“Ömrünün son saatlerinde Fatıma’ya (s.a) ben bakıyordum. Bir gün durumu biraz düzeldi ve kendini iyi hissetti. Emirü’l-Müminin Ali (a.s) bazı işler için dışarı çıkmıştı. Hz. Fatıma (s.a) gusül edip, bedenini yıkamak için benden bir miktar su istedi. Yardımımla ayağa kalktı, güzelce bir güsul etti ve elbiselerini değiştirdi, sonra benden yatağını evin ortasına sermemi istedi. Yüzü kıbleye dönük bir halde yatağa uzandı ve bana şöyle buyurdu: “Bu gün dünyadan göçeceğim, kendimi yıkadım, kimse üzerimi açmasın.” Sonra elini başının altına koydu ve o haliyle de dünyadan göçtü.

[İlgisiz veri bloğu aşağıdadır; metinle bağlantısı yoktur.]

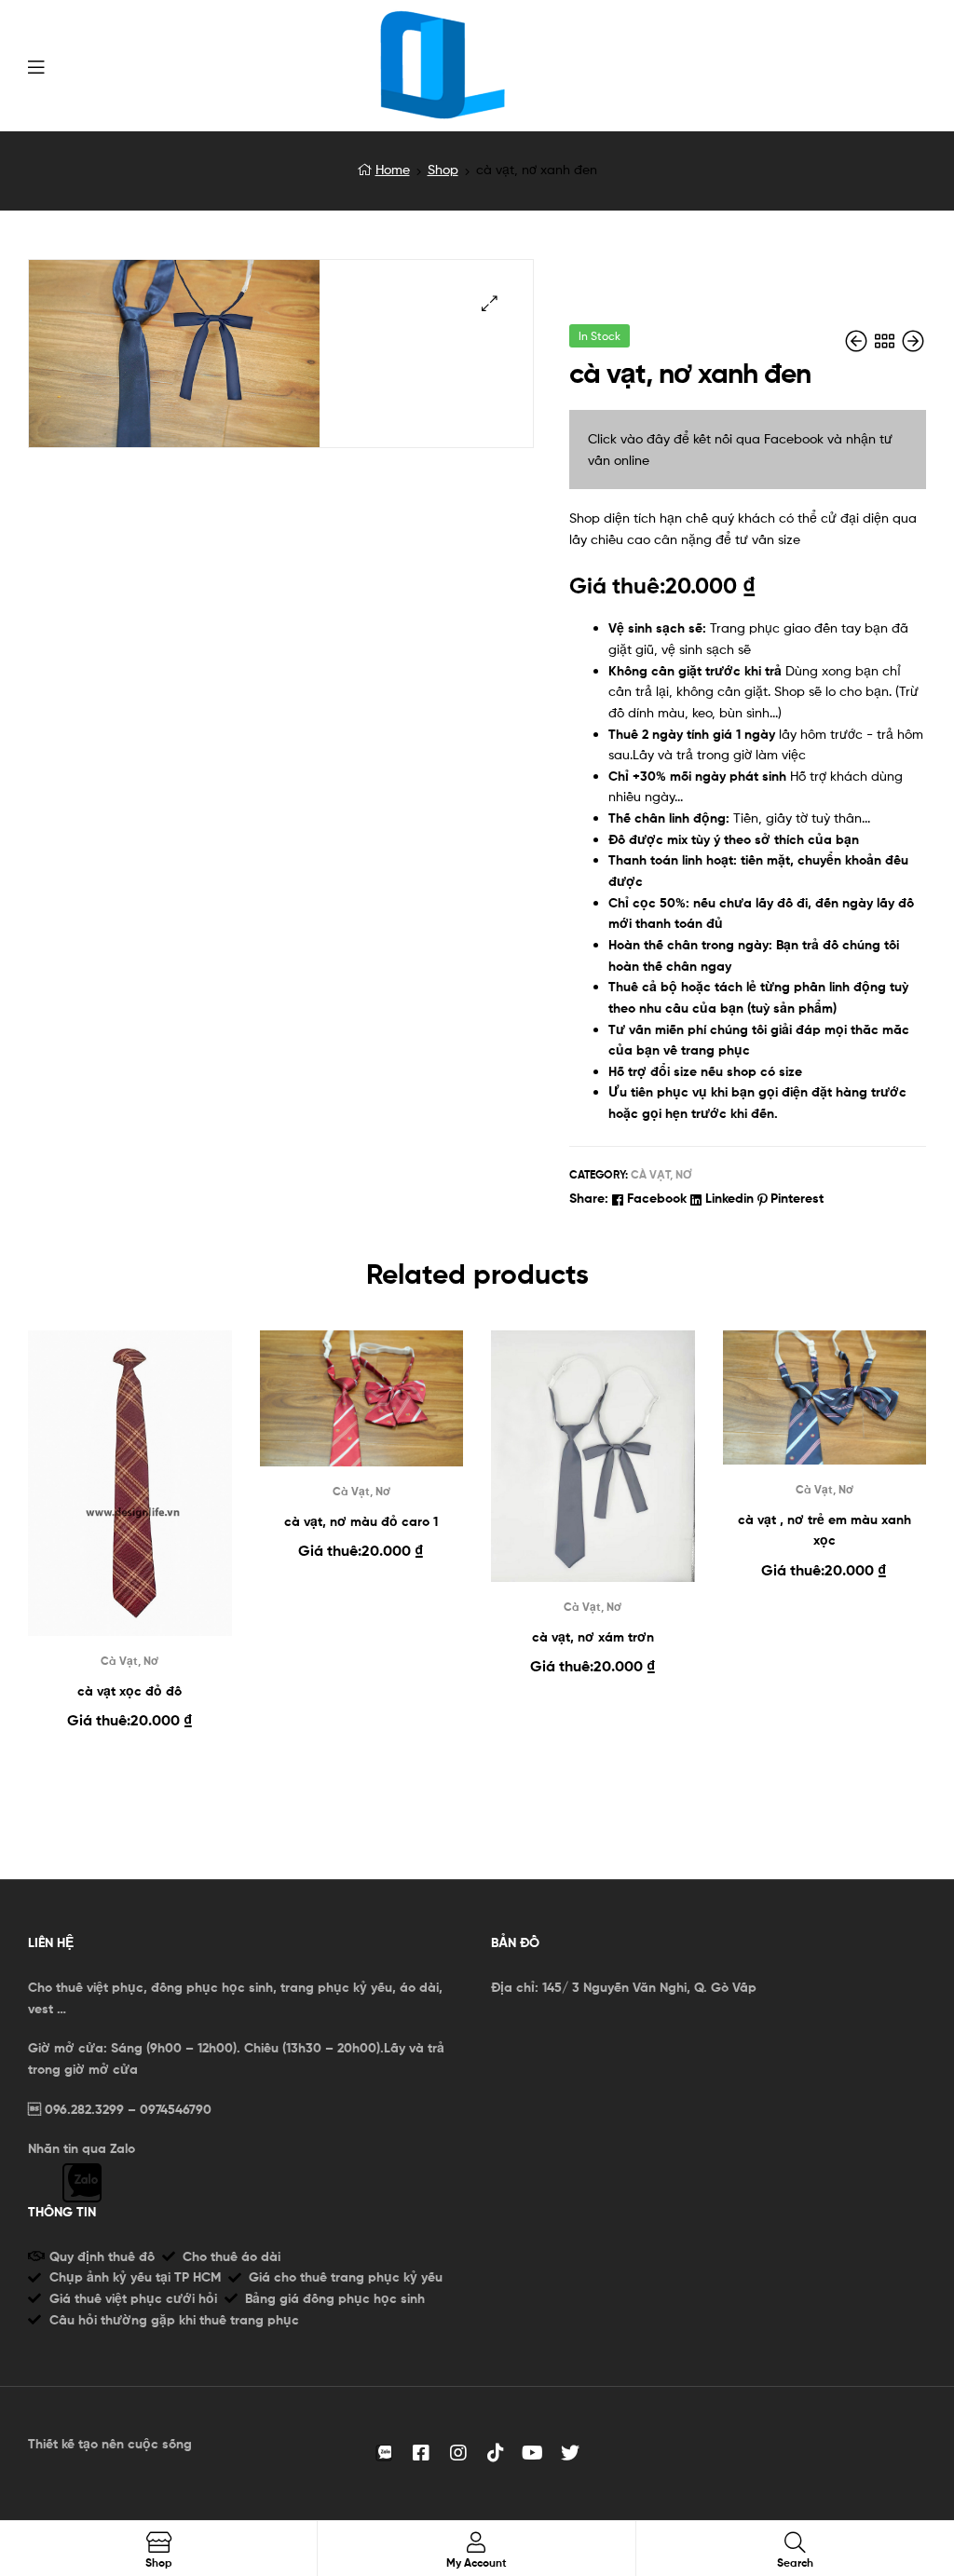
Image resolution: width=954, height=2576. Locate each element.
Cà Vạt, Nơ (661, 1174)
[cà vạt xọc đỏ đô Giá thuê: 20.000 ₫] (858, 341)
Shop (443, 169)
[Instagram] (458, 2453)
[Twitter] (570, 2453)
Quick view (129, 1498)
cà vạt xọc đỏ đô (129, 1691)
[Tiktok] (495, 2453)
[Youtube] (533, 2453)
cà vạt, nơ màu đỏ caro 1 (361, 1521)
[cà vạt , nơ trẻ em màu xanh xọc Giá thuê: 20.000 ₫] (913, 341)
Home (392, 169)
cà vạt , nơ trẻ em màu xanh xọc (824, 1530)
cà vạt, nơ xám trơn (593, 1637)
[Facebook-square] (421, 2453)
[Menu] (36, 65)
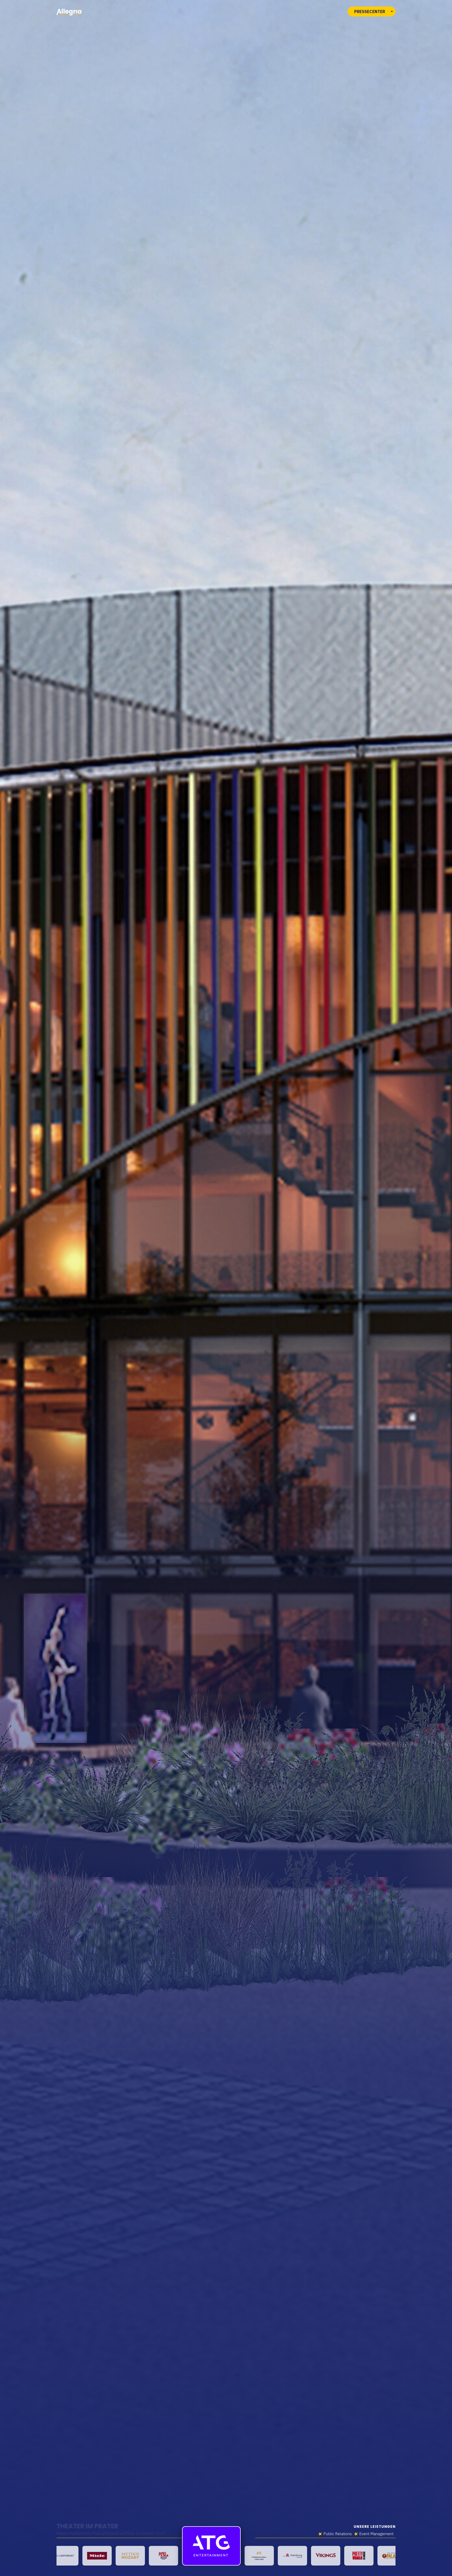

Rivayete göre Hz. Fatıma (s.a) akşam ve yatsı arasındaki bir saatte vefat etti. Ölüm anı iyice yaklaşınca sertçe şöyle bir baktı ve buyurdu:
”Selam olsun Cebrail’e, Selam olsun Resulullah’a! Allah’ım! Senin Resulünle birlikteyim, Allah’ım! Senin rıdvanında, dergâhında ve evindeyim ki senin evin esenlik evidir.”
Sonra orada hazır olanlara: “Acaba benim gördüğümü sizlerde görüyor musunuz?” buyurdu.
onlardan bazıları: “Ey Allah Resulünün (s.a.a) kızı! Ne görüyorsun?” diye arz ettiklerinde Hazret şöyle buyurdu: “Şimdi gökyüzü ehlini, kendi heyetleriyle birlikte görüyorum, Cebrail’i (a.s) ve Resulullah’ı (s.a.a) görüyorum, babam bana “Ey kızım! Yanımıza gel! Önünde olanlar (cennet nimetleri ve Allah’ın hoşnutluğu) senin için daha hayırlıdır.” buyuruyor.
Zeyd b. Ali (a.s) şöyle naklediyor:
“Hz. Fatıma (s.a) Peygamber’e (s.a.a), Cebrail’e (a.s) ve Azrail’e (a.s) selam verdi. Hazır olanlar meleklerin zarif seslerini işittiler ve kokuların en güzelini kokladılar.”